Right now, seems that "we're hiring" is posted outside every business
doorway in Utah valley. The last place I worked started me above 60K
/ yr
and was willing to give me a 30% raise to keep me there, yet that was
still
lacking compared to other offers I was getting... So... a shortage
might
not be too far off base. (I might have misconstrued your point entirely,
Cole, and if that's the case - I apologize.)
...
That's our experience as well. We've been trying to hire a developer
since the beginning of the year with no luck. We used a headhunter
service for a while who told us "Unemployment in the tech sector in
Utah County is 0.2%". I don't know if that stat is accurate, but
every one of the candidates they supplied for interview already had
jobs--most weren't even looking for jobs--and we certainly haven't had
a lot of answers to our posts.
-
Like Civil Engineering, programming is basically a commodity business.
When times are good salaries are pretty good, when times are slow,
salaries are much lower. No matter how "good" you are, if you just
have the commodity skills, you will get the commodity wage. And these
commodity businesses are made up of a lot of small scale business that
keep rates lower - run one and paying someone 45-65 will seem like a lot
of money.
Yes society values some professions more than others for not the right
reasons - it's the way it is and no complaining will change it. Warren
Buffett moved Berkshire Hathaway out of shirts and into the insurance
business and said no matter how well the shirt company was run, the
shirt business was just not a good business to be in.
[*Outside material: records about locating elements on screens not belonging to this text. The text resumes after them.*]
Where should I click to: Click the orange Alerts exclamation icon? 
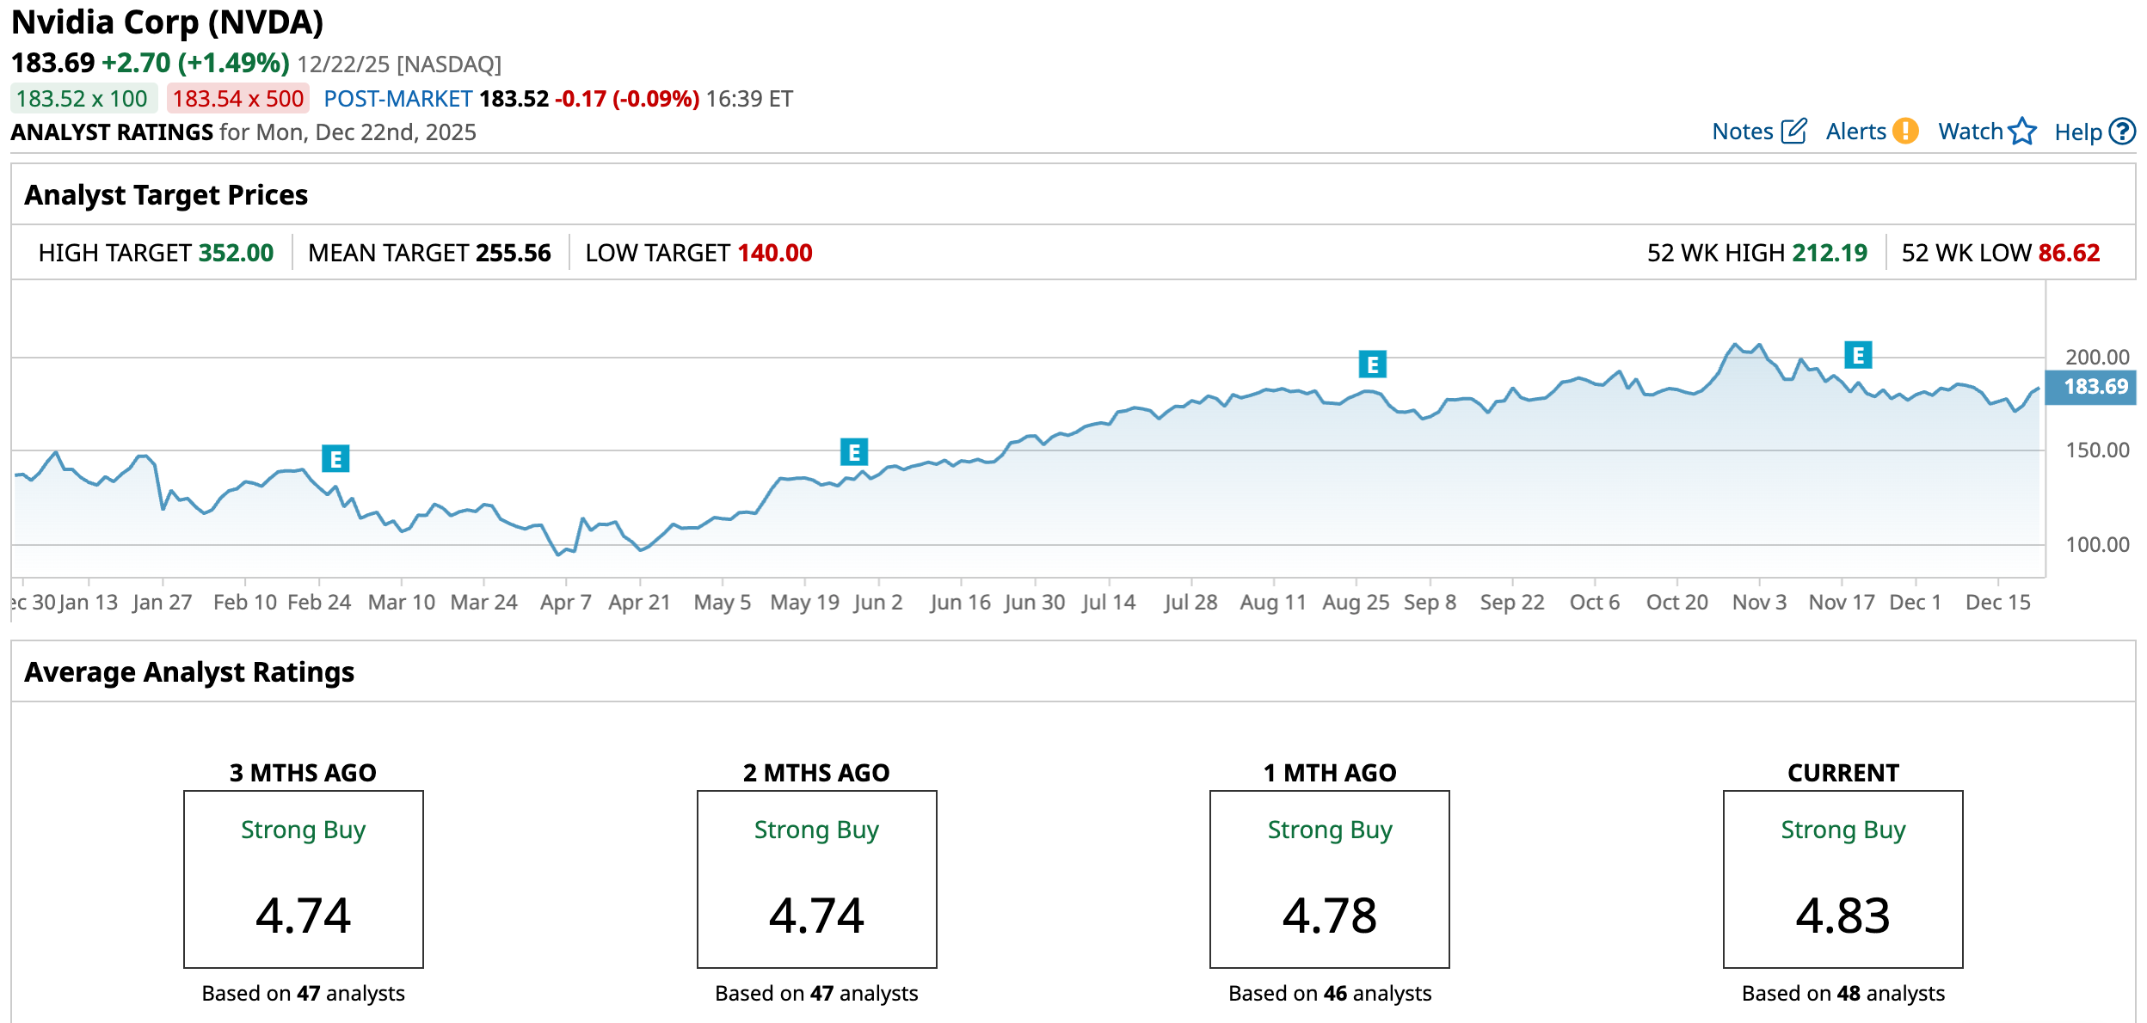(x=1906, y=131)
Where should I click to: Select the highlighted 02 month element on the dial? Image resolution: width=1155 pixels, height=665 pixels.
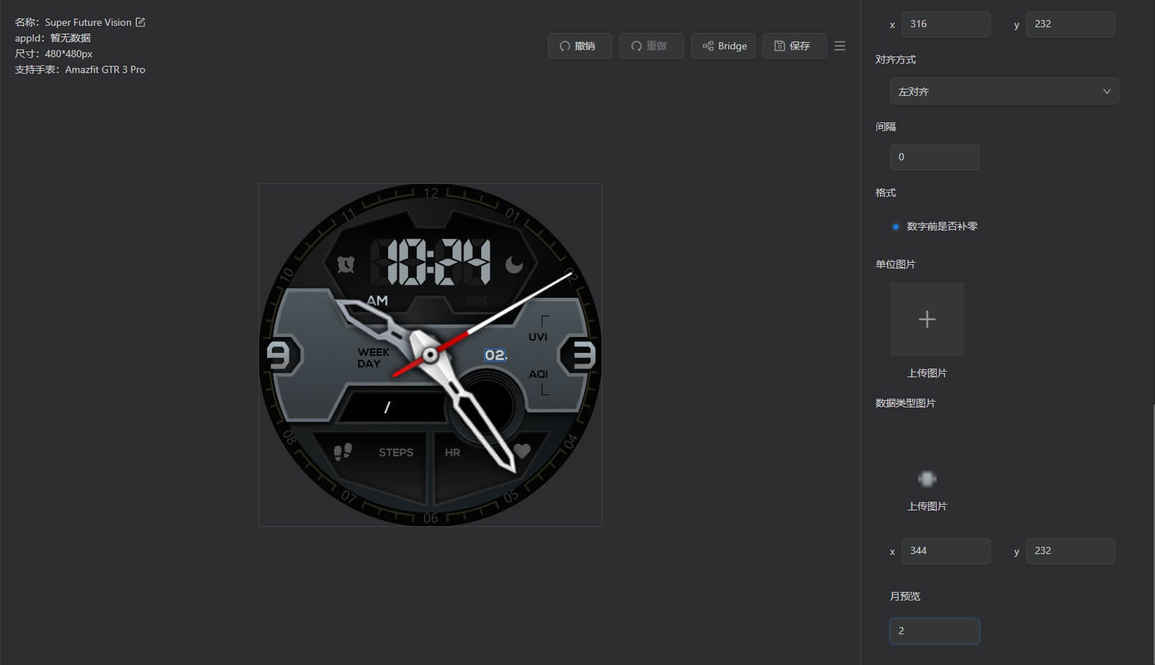click(x=496, y=355)
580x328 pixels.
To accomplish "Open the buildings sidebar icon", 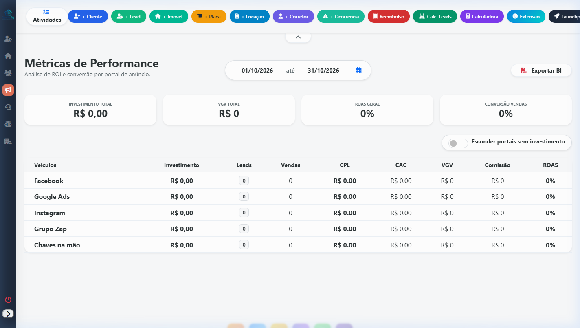I will click(8, 141).
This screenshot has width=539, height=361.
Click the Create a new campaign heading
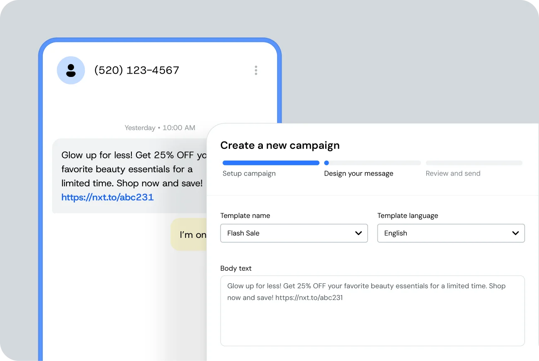pos(280,145)
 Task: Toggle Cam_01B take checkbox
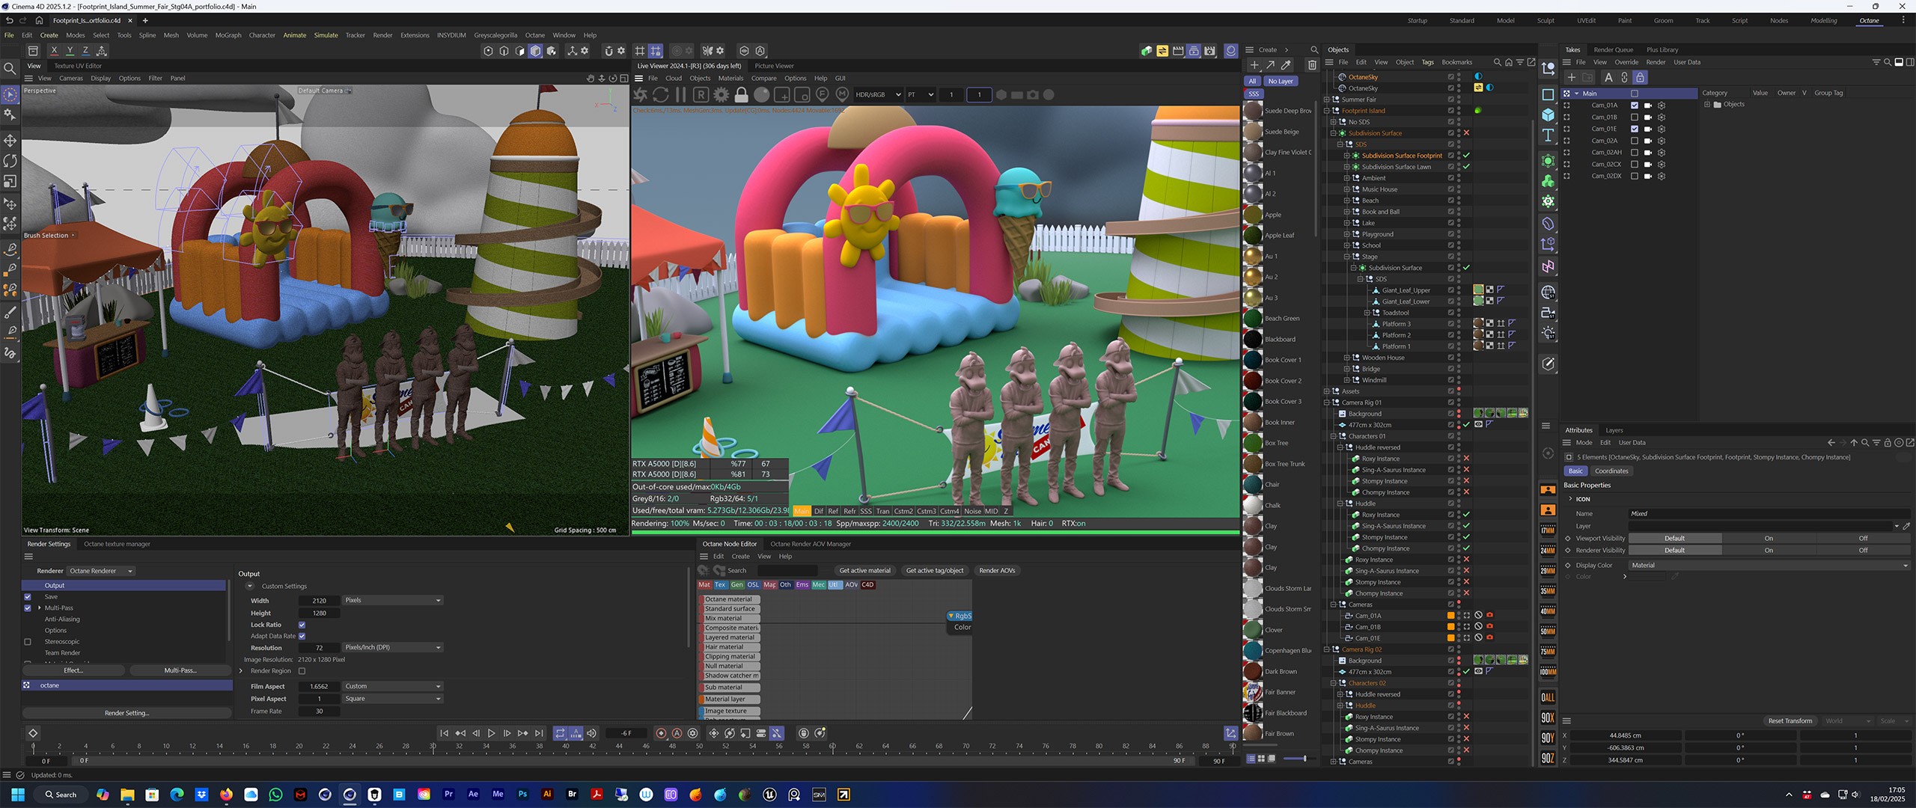(1635, 117)
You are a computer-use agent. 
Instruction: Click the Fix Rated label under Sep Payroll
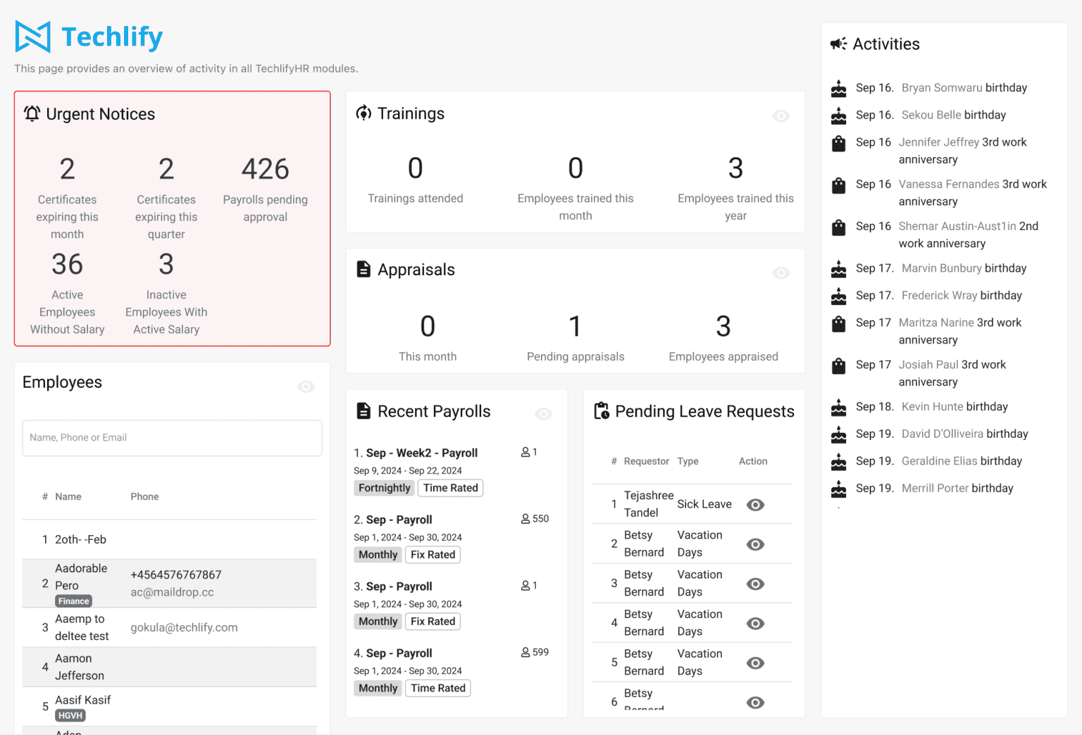[x=433, y=555]
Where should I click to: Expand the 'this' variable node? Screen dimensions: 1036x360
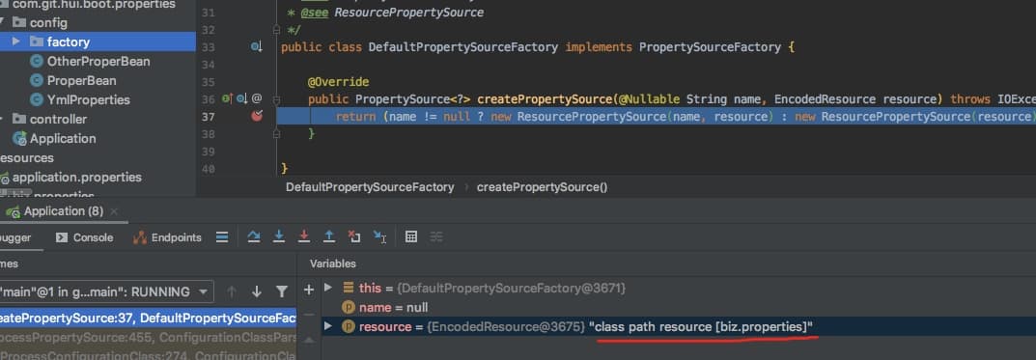328,288
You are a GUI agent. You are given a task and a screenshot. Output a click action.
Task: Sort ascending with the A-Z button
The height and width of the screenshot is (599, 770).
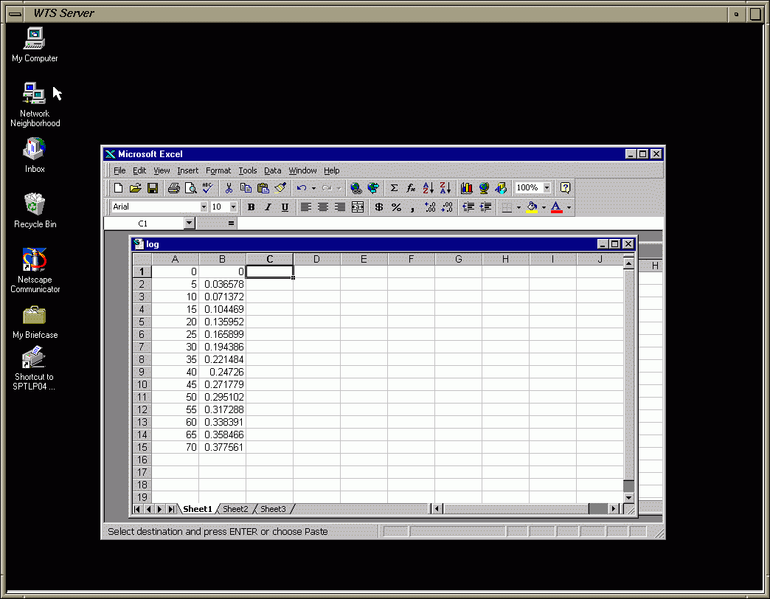(x=428, y=188)
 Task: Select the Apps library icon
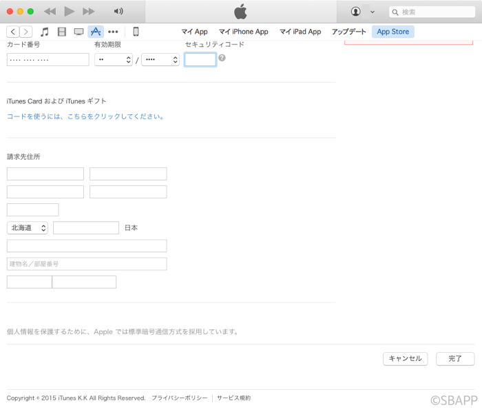(96, 32)
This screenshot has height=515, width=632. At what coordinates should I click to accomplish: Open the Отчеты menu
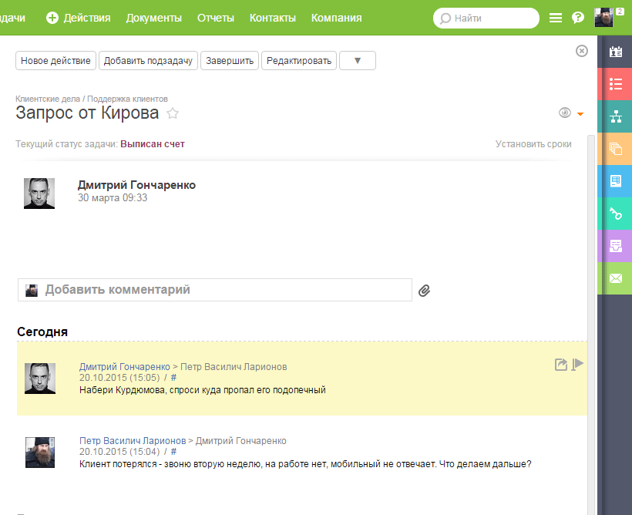(216, 18)
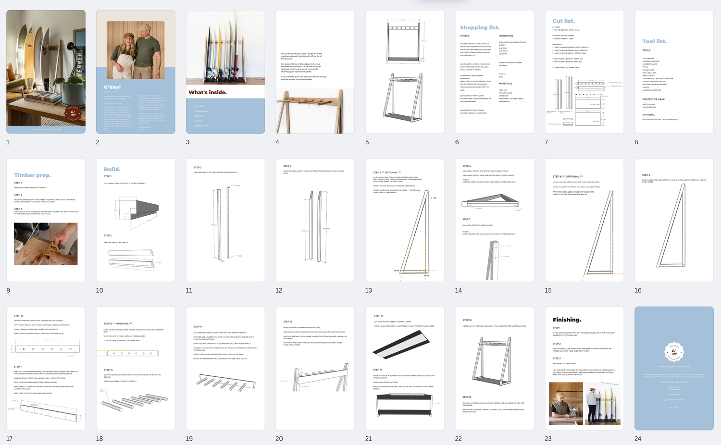Open the cover page thumbnail showing surfboards

tap(46, 71)
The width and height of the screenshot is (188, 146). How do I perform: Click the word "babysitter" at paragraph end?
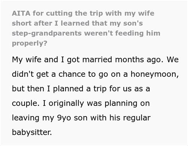(31, 132)
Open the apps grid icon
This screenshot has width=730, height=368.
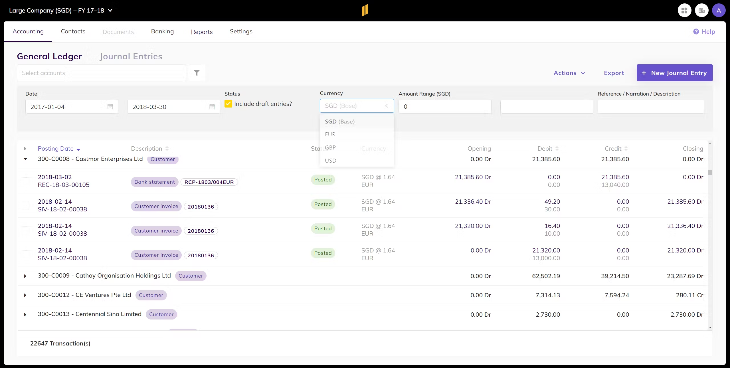[684, 11]
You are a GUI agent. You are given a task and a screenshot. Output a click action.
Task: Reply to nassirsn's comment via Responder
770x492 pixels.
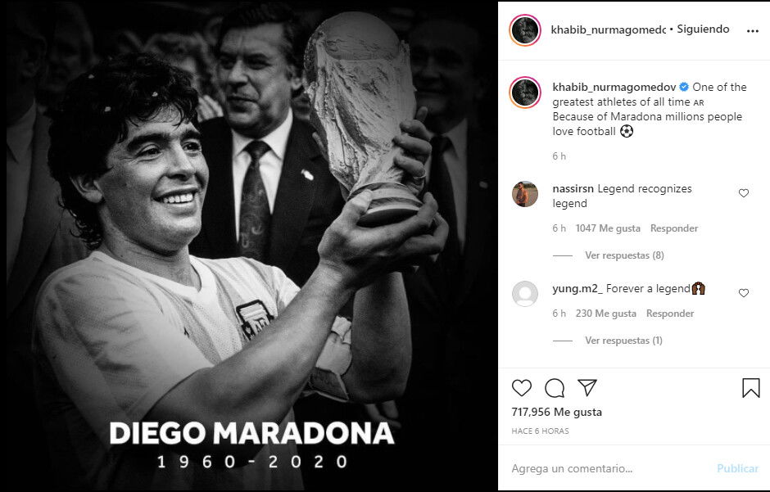(x=673, y=228)
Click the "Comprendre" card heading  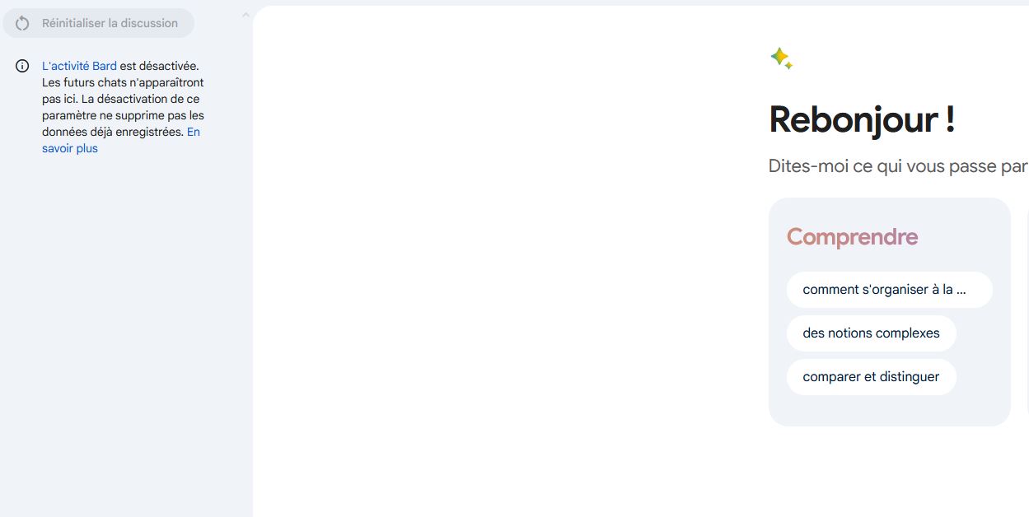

If you want big
bucks get a MBA, MD, or Law Degree - it's just the way it is. (ps: met
a lot of investment bankers who did drugs every weekend - so it's not
always the great career you think it is)
On the other hand, if you love what you do, then you should either
accept your profession for what it is or try to create a niche that will
always pay more. ie great Rails or Ajax programmers make more. Or data
warehouse specialists in the Casino business, yada, yada.